Why geneticists should go down on the farm

By Melissa Trudinger
Tuesday, 08 July, 2003

Farm animals provide a unique opportunity to capture genes influencing multi-factorial traits, according to Leif Andersson, who presented the first plenary on Tuesday at the XIX International Congress of Genetics.

They are also excellent models for evolution, he said.

"Darwin used domestic animals and plants as proof of principle that you could change traits by selection," Andersson said. "The mutations which have been selected are those that change the character you are interested in."

The 10,000-year history of domestication means that less noise surrounds the adaptations, and the extensive phenotypic diversity both within and between breeds is a gold mine of information, he said.

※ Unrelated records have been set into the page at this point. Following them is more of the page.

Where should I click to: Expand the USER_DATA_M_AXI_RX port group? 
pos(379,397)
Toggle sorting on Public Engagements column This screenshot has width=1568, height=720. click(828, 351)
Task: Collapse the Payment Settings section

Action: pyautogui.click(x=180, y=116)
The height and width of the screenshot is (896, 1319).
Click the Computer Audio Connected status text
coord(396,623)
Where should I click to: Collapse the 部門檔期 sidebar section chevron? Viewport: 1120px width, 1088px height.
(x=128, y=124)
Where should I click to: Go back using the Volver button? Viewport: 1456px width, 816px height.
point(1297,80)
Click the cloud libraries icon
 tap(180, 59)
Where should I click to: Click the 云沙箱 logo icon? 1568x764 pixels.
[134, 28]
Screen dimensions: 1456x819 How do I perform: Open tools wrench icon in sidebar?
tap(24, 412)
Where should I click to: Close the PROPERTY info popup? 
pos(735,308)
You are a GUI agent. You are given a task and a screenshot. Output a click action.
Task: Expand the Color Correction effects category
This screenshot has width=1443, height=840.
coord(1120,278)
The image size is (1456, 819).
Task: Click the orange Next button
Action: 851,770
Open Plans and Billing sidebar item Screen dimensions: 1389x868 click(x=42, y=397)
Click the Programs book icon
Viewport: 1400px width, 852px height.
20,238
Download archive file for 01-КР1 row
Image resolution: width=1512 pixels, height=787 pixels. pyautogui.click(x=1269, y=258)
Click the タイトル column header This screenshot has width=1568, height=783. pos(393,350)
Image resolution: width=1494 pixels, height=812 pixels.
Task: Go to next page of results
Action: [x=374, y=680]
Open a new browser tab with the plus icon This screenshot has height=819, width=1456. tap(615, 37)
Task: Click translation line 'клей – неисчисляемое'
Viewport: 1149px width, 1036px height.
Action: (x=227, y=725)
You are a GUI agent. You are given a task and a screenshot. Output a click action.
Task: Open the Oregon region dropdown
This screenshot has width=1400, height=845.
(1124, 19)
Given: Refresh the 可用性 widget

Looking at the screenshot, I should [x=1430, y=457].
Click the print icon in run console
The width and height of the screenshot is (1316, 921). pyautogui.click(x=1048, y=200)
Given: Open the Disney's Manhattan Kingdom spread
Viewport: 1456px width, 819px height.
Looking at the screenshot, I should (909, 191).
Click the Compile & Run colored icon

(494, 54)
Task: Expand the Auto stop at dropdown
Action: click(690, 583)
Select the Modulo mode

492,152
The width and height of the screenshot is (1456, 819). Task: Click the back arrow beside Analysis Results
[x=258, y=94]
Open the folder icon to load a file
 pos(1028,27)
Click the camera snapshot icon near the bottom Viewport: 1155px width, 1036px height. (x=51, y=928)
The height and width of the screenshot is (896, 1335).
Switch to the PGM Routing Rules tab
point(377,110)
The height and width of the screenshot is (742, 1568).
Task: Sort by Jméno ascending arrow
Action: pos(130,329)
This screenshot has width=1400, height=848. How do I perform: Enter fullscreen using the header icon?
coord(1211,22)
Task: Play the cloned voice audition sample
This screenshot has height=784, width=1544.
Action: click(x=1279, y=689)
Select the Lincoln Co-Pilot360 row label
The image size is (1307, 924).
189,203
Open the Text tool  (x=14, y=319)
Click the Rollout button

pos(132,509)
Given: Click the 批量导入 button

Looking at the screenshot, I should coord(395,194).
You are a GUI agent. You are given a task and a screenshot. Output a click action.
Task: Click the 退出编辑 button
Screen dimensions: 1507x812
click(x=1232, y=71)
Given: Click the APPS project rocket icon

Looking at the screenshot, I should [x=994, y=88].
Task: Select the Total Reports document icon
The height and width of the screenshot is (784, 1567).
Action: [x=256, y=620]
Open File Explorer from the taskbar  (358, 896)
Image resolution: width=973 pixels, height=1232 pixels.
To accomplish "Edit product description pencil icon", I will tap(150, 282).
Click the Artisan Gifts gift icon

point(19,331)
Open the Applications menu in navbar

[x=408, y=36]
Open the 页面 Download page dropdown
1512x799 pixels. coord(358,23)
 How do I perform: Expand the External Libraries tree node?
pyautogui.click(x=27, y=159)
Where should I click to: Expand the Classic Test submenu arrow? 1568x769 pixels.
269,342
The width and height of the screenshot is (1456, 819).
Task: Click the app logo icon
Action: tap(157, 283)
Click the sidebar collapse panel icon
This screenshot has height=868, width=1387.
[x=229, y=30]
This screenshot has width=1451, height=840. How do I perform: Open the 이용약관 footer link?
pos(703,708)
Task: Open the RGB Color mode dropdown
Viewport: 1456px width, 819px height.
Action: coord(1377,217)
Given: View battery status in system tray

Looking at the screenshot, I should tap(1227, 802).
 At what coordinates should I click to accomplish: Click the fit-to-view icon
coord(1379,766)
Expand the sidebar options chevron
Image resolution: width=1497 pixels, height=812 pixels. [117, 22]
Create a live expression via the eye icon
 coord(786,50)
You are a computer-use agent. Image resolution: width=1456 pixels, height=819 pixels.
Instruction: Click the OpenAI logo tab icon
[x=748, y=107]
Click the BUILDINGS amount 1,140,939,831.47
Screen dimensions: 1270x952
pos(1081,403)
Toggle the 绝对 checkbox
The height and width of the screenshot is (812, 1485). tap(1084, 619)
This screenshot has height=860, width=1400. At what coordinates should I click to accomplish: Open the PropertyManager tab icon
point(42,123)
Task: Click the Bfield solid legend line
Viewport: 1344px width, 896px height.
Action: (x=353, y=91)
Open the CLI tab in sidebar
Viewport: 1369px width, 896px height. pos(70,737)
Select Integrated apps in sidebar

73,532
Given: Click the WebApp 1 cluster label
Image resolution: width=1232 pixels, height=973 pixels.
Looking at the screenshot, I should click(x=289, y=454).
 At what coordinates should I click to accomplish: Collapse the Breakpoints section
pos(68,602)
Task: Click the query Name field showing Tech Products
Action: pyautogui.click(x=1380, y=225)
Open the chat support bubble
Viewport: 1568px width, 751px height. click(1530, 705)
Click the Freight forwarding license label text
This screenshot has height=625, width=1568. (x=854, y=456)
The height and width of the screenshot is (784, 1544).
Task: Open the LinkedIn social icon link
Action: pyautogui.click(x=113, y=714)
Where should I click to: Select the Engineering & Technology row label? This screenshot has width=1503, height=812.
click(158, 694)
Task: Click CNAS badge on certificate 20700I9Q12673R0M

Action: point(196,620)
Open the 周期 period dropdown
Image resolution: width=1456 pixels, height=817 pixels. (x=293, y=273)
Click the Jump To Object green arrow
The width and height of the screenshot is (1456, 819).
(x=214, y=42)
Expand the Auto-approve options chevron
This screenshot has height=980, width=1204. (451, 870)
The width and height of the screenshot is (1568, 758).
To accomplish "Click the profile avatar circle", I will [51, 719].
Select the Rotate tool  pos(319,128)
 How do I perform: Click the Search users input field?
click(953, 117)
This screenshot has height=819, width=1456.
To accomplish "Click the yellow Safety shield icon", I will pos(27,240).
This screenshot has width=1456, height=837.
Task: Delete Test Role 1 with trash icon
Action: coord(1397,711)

Using pigs as a model, Andersson, of Uppsala University in Sweden, has looked for genes influencing the relatively recent shift to leaner animals. By crossing wild boars, with domestic strains of pigs, the researchers have been able to look at fatness traits.

He has discovered that a single nucleotide change in the region of the insulin growth factor 2 (IGF-2) gene, which is paternally imprinted, has resulted in many modern strains of pigs showing leaner phenotypes.

"For the first time we are able to pinpoint a single nucleotide mutation in a regulatory region," he said.

Andersson has now turned to chickens, using crosses between wild red junglefowl and the domestic white leghorn strain to study a broad variety of traits as diverse as body weight and feather pecking behaviour. Aiding the process will be the chicken genome, due by the end of the year.